McCarter and Public Library Partner on Storytelling Series
By Anne Levin
How many ways can a story be told? According to a series of programs taking place at Princeton Public Library and McCarter Theatre Center this fall, the list is long.
The Moth Mainstage, a popular storytelling event coming to McCarter November 22, was a key inspiration for the series that began early this month and continues with several programs that explore storytelling. Next on the agenda is The Story Lounge, taking place Tuesday, October 22 (and again November 12) at McCarter. These evenings of curated stories by community members are being held in anticipation of the Moth Mainstage event, the culmination of the series.
“We had already planned to do something about storytelling, but then with the Moth coming to McCarter, it was perfect,” said the library’s public programming director Janie Hermann. The Peabody Award-winning Moth Radio Hour, which is hosted by 500 National Public Radio (NPR) stations, has more than one million weekly listeners.
The Moth was founded in 1997 by poet and novelist George Dawes Green, who, after moving to New York City from Georgia, wanted to recreate the summer nights he and a circle of friends spent sharing stories on his back porch, where moths were attracted to the light. The first New York Moth event was held in Green’s living room, soon moving to larger venues in the city and beyond. NPR has presented the show since 2009.
Getting the Moth Mainstage to come to McCarter “is real gravitas,” said Hermann. “It is a big deal and a huge part of the series. But we’re also exploring the many other ways a story can be told, including books, music, food, graphic novels, and even a community quilting bee.”

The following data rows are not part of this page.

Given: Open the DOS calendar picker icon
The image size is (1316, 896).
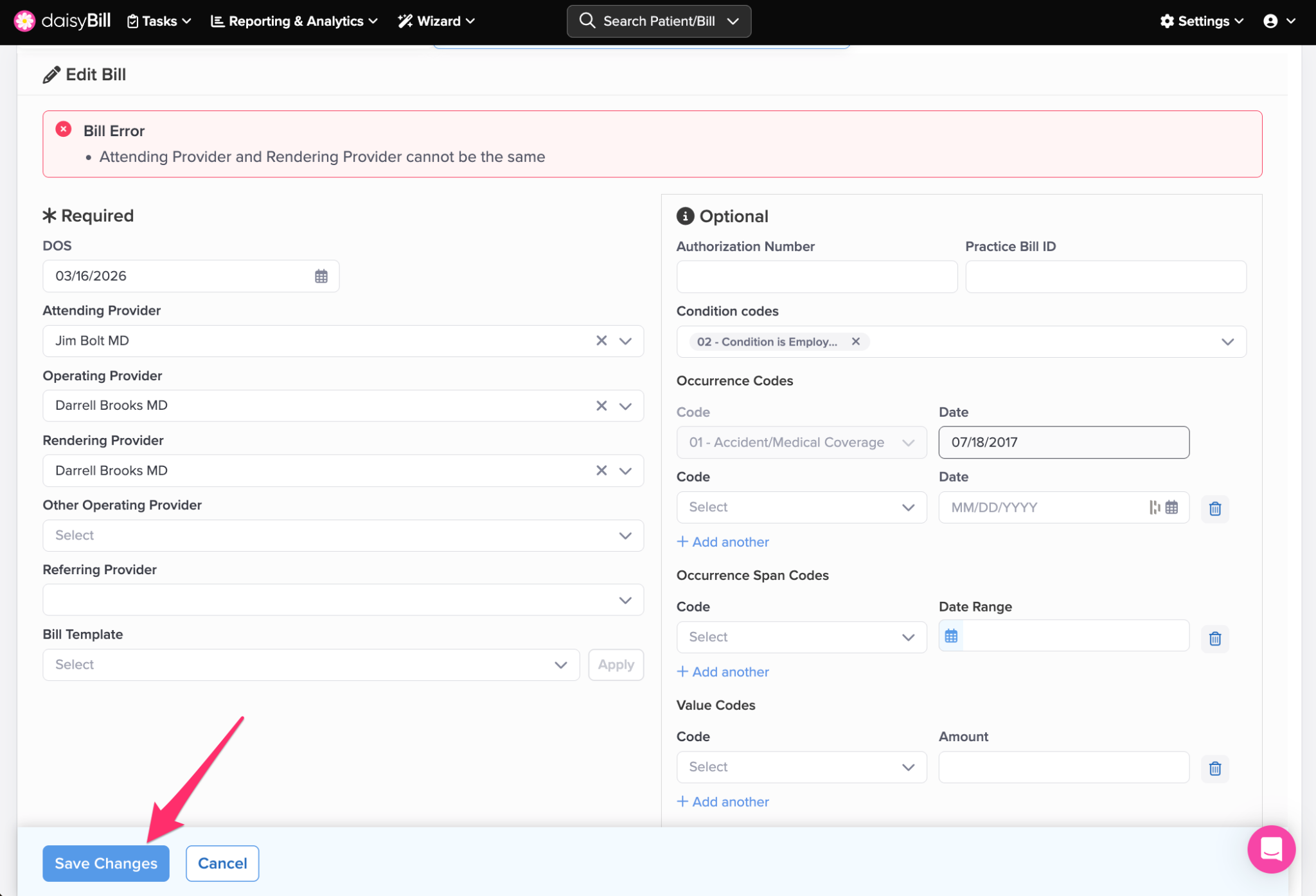Looking at the screenshot, I should (x=321, y=276).
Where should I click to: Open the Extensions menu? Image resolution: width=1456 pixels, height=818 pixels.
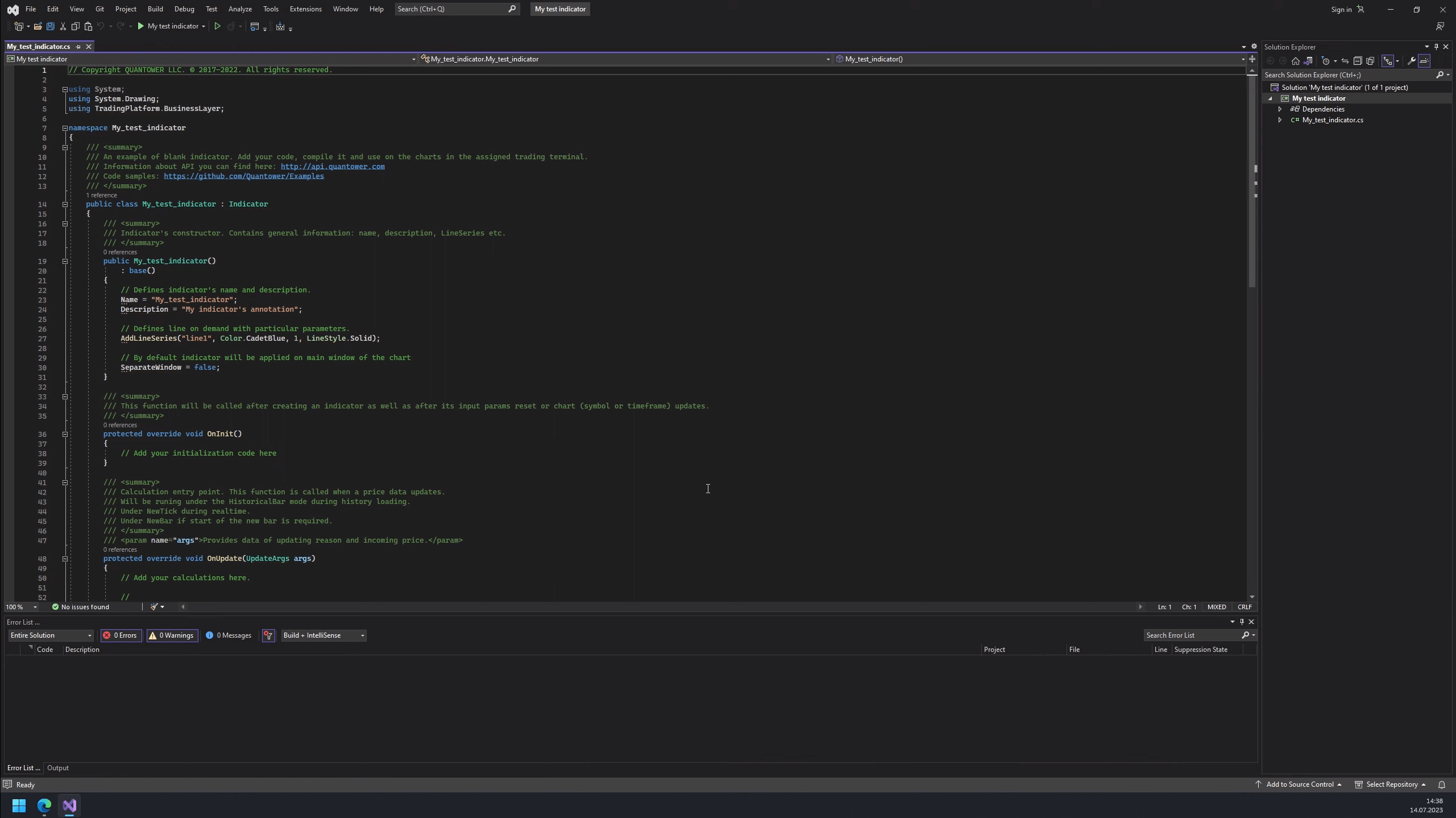(305, 9)
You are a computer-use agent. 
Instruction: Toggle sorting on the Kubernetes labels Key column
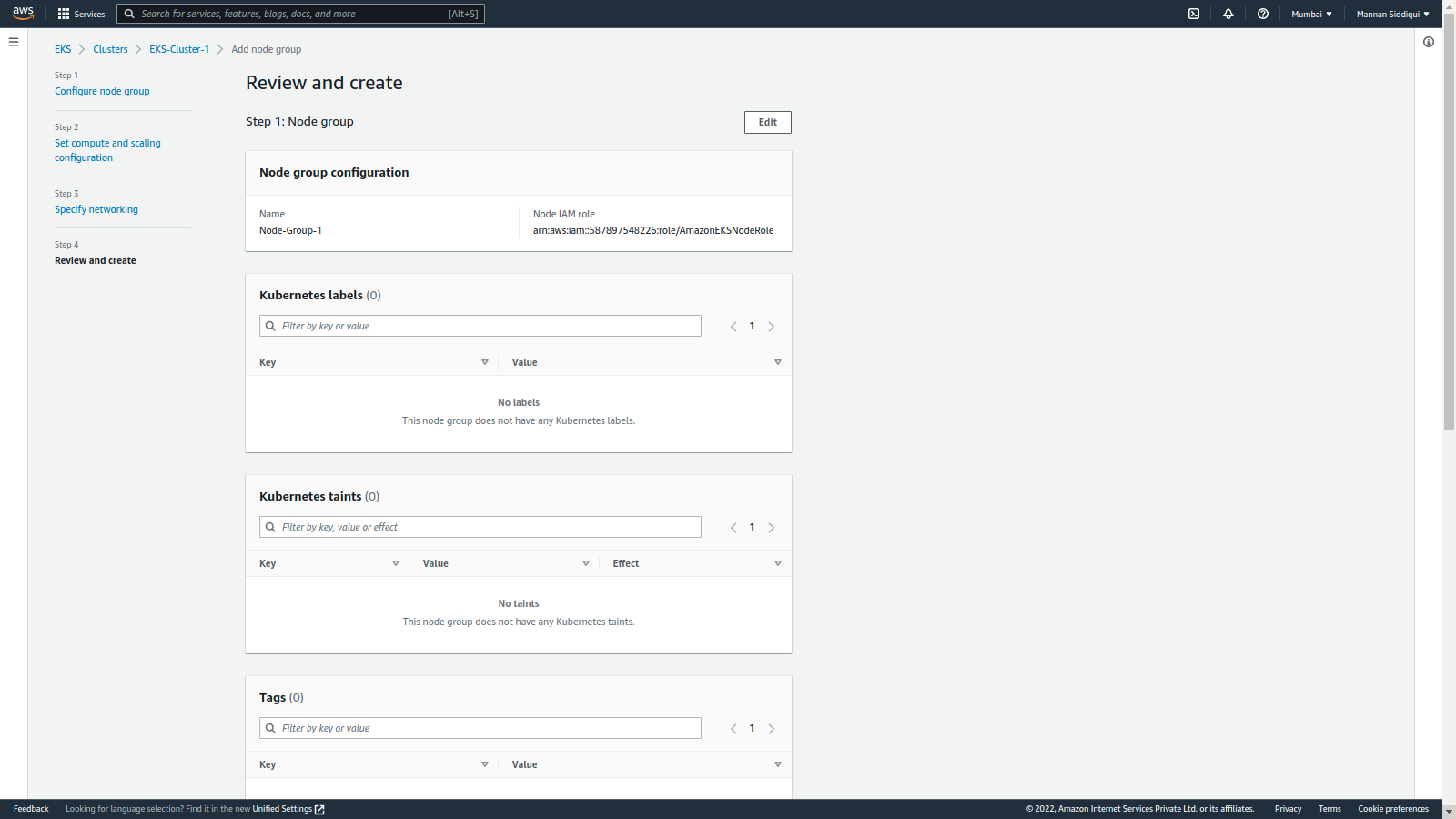click(485, 361)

A lecture at the library by Martin Koenig, “Sound Portraits from Bulgaria and the Balkans: Photographs and Recordings,” is Wednesday, October 23, at 6:30 p.m.
Ethnographer and cultural specialist Koenig discusses his half century of research into traditional music and dance of the Balkans. More than 50 years ago, Koenig embarked on a trip to Bulgaria armed with letters of introduction from anthropologist Margaret Mead and folklorist Alan Lomax. On this trip, as well as on numerous subsequent visits, he sought to research and document the traditional music and dance forms in their original settings. His historic recordings, photographs and films portray villagers, especially musicians and dancers, and a way of life that has been transformed by modernization, globalization, and emigration.
Food is the focus on October 29 at 7 p.m., when author Boris Fishman speaks at the library on “Savage Feast: Three Generations, Two Continents, and a Dinner Table.” Fishman’s new book is a personal story and family memoir told through meals and recipes. The book follows his family from 1945 Belarus to 2017 Brooklyn. Fishman is a lecturer in creative writing at the Lewis Center for the Arts at Princeton University.
Author/Illustrator Nora Krug’s topic is “Belonging: A German Reckons with History and Home,” on Monday, October 28, at 7 p.m. The award-winning author and illustrator’s graphic novel is an illustrated and hand-lettered visual memoir on a German family’s memory of World War II.
Author Danny Gregory speaks on “Art Before Breakfast: A Zillion Ways to Be More Creative No Matter How Busy You Are,” on Sunday, November 3, at 3 p.m. Gregory’s book is an inspirational guide for aspiring artists who want to draw and paint but can’t find the time. With encouraging words and motivating illustrations, the book teaches readers how to develop a creative habit and lead a richer life through making art.
The quilting bee is Saturday, November 16, at 11 a.m. Anyone aged 8 and older is invited to drop in to help create a community quilt that tells a story. This four-hour workshop will be led by Marisa Simon.
On November 17 at 11 a.m., “A Poetry Brunch: No River Twice” is an improvisational poetry reading. By the end of the event, a new poem will be created that tells the story of the reading and those present. Coffee, tea, and pastries will be served at 11 a.m.; readings begin at 11:30 a.m.
Later, at 3 p.m., Alexander and Celeste Huang present an art talk. The son and daughter of Theresa Menders and Daniel Huang, whose photographs are on display on the second floor of the library, will talk about the photojournalism project that seeks to humanize the global refugee crisis. They have traveled with their parents to refugee camps around the world and are key members of the project. Their talk explores the perspective of a younger generation that is actively trying to address the refugee crisis as well as their engagement with younger refugees, including teenagers who have been deprived of school education for years.
Hermann co-created the series with the library’s humanities coordinator Hannah Schmidl. “Storytelling is an important part of our shared experience,” she said. “We have explored it with the Voices of Princeton project and oral history interviews that are ongoing. But this series takes it further, really to a new level.”